### AIM OF THE EXERCISE:
Write out again, please, the records below from the first line to the line holding "Теннисистка Швентек вышла", inclusive, and nothing else.

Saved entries
- Opening Delimiter -

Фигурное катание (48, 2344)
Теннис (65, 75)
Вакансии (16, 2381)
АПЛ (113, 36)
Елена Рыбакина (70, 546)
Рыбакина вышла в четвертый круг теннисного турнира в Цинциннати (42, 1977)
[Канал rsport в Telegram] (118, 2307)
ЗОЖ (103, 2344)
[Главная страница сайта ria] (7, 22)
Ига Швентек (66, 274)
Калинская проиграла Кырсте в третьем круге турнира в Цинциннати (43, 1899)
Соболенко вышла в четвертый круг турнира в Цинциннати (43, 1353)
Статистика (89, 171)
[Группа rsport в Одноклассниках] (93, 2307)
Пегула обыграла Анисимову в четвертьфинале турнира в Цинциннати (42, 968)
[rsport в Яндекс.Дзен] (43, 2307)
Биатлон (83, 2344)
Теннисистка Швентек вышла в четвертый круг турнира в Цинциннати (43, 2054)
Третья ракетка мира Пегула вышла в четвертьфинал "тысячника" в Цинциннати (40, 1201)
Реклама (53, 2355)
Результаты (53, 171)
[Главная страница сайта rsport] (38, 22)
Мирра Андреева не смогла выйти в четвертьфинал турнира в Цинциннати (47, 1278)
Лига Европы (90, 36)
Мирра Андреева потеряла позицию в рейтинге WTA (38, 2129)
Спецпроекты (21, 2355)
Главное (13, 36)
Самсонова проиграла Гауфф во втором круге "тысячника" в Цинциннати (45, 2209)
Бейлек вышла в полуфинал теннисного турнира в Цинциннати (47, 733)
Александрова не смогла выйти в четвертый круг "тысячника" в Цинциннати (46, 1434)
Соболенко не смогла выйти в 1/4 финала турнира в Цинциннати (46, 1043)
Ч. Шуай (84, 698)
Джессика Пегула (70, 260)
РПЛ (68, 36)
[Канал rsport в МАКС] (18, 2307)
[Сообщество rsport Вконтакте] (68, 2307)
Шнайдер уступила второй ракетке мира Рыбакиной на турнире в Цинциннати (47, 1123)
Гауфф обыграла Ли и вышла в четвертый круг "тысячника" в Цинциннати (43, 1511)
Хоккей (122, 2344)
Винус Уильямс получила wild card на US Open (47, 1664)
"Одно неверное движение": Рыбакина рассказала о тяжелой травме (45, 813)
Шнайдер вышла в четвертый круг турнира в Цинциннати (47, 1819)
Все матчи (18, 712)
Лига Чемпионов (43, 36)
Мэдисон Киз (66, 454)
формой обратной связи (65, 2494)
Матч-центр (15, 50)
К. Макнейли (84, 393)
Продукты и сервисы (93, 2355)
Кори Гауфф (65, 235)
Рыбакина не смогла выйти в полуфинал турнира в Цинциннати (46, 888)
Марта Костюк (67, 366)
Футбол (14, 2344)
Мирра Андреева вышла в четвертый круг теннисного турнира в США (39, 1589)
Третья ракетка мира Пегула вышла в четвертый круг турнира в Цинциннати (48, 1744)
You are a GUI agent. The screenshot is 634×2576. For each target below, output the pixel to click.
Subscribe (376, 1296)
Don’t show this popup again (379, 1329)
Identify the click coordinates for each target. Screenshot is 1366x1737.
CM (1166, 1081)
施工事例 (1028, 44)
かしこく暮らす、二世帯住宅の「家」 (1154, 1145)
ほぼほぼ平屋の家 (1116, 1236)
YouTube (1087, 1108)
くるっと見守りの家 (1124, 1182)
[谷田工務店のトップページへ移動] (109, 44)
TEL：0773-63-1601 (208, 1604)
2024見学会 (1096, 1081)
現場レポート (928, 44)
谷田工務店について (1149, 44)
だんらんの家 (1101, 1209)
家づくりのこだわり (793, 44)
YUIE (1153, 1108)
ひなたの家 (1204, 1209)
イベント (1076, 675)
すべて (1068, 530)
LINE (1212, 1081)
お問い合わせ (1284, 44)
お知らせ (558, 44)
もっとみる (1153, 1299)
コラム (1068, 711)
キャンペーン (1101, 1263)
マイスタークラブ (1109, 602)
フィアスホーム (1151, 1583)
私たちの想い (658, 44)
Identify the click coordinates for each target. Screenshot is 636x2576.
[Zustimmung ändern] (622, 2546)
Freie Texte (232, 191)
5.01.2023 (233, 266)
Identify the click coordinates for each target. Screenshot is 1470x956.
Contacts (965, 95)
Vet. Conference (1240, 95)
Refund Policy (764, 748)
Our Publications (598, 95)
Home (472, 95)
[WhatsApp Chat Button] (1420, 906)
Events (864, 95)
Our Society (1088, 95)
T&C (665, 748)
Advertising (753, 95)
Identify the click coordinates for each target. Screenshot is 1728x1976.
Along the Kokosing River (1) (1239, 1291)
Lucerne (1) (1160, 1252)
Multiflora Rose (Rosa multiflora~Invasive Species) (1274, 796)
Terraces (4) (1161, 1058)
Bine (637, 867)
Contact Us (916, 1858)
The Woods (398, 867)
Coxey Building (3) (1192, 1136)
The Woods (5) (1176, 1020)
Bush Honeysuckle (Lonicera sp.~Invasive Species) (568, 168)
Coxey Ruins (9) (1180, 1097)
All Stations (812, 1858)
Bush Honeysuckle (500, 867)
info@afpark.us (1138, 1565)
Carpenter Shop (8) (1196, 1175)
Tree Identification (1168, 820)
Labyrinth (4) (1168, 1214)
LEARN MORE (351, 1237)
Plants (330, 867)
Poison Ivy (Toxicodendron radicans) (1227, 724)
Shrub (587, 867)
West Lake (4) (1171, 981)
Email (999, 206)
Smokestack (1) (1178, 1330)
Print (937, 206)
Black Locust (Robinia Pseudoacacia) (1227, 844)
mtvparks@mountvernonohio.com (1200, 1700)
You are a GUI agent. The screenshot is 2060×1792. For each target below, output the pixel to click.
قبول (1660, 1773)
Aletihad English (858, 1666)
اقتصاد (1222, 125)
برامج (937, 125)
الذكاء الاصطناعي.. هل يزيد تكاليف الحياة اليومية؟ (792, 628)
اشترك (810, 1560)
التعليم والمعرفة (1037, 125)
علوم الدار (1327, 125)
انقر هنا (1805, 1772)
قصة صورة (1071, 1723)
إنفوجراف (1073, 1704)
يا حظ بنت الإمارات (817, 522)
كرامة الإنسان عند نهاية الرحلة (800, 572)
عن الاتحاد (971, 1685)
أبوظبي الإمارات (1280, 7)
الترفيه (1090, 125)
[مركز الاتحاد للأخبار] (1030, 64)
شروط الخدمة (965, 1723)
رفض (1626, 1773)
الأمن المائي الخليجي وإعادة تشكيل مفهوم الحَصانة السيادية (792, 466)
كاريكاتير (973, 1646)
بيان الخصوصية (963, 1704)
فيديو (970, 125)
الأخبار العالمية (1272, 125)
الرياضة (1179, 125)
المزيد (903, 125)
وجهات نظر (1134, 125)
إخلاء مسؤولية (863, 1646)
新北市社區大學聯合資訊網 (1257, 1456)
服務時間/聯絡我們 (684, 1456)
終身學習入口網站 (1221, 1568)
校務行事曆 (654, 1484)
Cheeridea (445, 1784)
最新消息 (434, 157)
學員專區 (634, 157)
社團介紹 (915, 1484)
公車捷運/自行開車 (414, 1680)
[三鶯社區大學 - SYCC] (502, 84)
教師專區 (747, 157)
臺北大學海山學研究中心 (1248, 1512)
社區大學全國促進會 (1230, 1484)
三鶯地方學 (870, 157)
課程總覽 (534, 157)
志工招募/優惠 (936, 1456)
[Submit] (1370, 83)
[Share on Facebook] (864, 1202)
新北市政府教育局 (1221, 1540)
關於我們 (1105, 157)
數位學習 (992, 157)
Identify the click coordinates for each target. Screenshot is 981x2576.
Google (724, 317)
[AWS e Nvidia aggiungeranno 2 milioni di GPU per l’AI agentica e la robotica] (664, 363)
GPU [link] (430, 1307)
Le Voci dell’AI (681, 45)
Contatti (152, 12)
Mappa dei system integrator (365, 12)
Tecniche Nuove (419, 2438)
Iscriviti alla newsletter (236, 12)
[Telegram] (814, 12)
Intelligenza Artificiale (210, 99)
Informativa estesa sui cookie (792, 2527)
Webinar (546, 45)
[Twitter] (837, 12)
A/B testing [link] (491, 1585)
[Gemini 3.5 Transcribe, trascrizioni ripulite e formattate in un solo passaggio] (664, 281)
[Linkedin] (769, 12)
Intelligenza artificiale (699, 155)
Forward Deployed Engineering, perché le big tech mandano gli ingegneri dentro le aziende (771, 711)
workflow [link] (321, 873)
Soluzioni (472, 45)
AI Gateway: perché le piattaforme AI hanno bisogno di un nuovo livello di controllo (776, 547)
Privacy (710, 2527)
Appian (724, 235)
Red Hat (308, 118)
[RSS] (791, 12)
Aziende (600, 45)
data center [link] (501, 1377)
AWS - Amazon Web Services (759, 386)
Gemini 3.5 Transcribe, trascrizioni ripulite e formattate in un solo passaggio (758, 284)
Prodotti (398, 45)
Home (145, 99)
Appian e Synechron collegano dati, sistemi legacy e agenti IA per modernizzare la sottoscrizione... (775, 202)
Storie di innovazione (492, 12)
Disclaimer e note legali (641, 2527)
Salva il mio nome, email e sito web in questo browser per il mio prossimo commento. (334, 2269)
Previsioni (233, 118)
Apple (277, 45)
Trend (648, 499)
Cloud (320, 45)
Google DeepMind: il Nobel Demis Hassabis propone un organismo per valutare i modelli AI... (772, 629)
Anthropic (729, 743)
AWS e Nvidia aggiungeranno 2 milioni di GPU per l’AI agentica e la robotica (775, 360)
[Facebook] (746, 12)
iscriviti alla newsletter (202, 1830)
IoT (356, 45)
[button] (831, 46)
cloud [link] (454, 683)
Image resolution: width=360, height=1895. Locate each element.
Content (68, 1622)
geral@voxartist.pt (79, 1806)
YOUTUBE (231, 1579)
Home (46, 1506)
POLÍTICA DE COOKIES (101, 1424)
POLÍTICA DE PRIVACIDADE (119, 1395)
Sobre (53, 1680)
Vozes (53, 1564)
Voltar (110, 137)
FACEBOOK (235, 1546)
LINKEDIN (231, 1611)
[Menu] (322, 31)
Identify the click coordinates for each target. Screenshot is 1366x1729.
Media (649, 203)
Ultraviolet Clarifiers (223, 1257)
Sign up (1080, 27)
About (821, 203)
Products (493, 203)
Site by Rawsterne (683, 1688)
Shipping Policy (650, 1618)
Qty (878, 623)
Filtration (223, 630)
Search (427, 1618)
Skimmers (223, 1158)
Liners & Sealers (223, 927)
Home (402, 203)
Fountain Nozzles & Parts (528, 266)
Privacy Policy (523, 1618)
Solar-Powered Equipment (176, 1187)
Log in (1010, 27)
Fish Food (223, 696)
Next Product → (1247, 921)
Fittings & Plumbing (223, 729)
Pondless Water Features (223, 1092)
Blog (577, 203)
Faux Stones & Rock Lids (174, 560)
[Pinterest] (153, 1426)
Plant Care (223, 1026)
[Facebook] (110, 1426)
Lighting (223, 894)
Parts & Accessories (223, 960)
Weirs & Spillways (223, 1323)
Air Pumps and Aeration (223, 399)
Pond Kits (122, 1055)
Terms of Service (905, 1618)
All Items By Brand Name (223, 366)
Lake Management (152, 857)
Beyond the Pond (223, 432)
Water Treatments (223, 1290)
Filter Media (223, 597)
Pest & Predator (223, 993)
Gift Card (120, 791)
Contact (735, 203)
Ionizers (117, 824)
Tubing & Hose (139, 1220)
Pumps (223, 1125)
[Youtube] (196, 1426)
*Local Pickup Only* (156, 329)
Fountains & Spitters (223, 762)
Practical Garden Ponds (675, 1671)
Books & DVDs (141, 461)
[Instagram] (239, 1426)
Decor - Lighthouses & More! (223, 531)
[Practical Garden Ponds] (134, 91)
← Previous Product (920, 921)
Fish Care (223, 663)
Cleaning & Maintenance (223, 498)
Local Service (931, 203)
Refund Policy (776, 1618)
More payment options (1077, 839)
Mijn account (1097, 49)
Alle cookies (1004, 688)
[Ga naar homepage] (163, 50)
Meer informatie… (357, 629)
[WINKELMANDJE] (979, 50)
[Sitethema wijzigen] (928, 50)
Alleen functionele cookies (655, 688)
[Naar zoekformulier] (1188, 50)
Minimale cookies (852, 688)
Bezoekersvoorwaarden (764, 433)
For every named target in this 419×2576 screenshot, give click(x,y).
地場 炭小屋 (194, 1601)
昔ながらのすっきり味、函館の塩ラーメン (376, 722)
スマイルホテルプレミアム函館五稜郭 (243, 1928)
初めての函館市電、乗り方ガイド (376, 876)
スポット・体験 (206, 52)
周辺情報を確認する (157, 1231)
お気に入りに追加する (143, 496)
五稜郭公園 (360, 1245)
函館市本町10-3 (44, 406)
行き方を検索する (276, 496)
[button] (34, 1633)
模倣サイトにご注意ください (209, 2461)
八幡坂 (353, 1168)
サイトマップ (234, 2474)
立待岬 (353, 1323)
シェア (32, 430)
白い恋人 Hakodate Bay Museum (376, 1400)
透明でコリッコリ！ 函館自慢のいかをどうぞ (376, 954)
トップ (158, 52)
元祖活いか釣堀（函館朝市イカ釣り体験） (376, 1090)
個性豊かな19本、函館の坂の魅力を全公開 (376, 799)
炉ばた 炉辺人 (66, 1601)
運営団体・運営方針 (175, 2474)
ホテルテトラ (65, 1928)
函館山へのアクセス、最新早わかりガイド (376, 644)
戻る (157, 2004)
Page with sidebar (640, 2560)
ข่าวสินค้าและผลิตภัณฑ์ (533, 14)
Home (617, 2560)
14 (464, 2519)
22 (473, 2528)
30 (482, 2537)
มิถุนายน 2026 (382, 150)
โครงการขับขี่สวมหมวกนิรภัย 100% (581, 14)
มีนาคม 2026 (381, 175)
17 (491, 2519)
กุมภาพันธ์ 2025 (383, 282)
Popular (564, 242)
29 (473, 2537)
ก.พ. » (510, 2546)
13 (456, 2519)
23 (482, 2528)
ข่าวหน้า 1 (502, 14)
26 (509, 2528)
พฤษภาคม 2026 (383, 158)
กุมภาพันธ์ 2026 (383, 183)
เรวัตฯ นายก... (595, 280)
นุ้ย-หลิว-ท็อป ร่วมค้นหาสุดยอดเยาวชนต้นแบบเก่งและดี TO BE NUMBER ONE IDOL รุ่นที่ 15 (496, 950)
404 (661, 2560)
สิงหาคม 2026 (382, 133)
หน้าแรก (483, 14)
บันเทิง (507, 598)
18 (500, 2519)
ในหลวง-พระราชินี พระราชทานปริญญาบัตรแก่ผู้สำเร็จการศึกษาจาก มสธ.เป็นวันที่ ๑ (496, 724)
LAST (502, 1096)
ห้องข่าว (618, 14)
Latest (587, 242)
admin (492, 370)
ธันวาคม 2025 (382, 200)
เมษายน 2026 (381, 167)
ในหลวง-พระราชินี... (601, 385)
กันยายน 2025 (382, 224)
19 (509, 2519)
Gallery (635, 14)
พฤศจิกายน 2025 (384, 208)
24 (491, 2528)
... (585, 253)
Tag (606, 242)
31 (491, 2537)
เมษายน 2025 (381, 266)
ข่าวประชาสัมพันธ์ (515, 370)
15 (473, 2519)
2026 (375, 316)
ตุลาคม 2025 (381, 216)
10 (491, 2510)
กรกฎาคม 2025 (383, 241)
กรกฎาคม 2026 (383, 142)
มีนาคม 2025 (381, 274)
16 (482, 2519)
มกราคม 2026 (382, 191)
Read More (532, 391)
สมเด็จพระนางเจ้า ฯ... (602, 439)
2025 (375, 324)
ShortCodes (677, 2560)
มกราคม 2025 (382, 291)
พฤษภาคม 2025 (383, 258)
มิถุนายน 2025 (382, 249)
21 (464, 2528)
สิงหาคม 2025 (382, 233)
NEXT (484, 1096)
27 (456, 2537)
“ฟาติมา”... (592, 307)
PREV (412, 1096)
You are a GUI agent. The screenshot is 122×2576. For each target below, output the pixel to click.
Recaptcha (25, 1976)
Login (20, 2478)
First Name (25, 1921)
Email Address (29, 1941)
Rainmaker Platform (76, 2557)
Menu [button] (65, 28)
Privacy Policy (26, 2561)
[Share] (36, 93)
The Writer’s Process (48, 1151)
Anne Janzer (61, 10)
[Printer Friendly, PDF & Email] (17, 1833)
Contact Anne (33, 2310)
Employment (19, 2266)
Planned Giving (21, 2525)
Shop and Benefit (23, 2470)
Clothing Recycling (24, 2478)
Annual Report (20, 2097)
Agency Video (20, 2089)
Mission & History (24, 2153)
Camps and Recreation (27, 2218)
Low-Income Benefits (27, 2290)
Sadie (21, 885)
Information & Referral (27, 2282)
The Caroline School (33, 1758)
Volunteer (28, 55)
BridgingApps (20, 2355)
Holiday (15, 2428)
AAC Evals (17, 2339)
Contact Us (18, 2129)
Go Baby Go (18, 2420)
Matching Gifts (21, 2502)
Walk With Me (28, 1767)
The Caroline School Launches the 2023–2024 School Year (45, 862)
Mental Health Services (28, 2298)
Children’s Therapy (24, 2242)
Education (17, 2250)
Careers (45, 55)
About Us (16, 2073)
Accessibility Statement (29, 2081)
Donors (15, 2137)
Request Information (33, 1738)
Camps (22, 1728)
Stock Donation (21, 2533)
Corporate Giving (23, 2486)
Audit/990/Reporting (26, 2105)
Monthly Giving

- Closing Delimiter -

### RESPONSE:
Фигурное катание (48, 2344)
Теннис (65, 75)
Вакансии (16, 2381)
АПЛ (113, 36)
Елена Рыбакина (70, 546)
Рыбакина вышла в четвертый круг теннисного турнира в Цинциннати (42, 1977)
[Канал rsport в Telegram] (118, 2307)
ЗОЖ (103, 2344)
[Главная страница сайта ria] (7, 22)
Ига Швентек (66, 274)
Калинская проиграла Кырсте в третьем круге турнира в Цинциннати (43, 1899)
Соболенко вышла в четвертый круг турнира в Цинциннати (43, 1353)
Статистика (89, 171)
[Группа rsport в Одноклассниках] (93, 2307)
Пегула обыграла Анисимову в четвертьфинале турнира в Цинциннати (42, 968)
[rsport в Яндекс.Дзен] (43, 2307)
Биатлон (83, 2344)
Теннисистка Швентек вышла в четвертый круг турнира в Цинциннати (43, 2054)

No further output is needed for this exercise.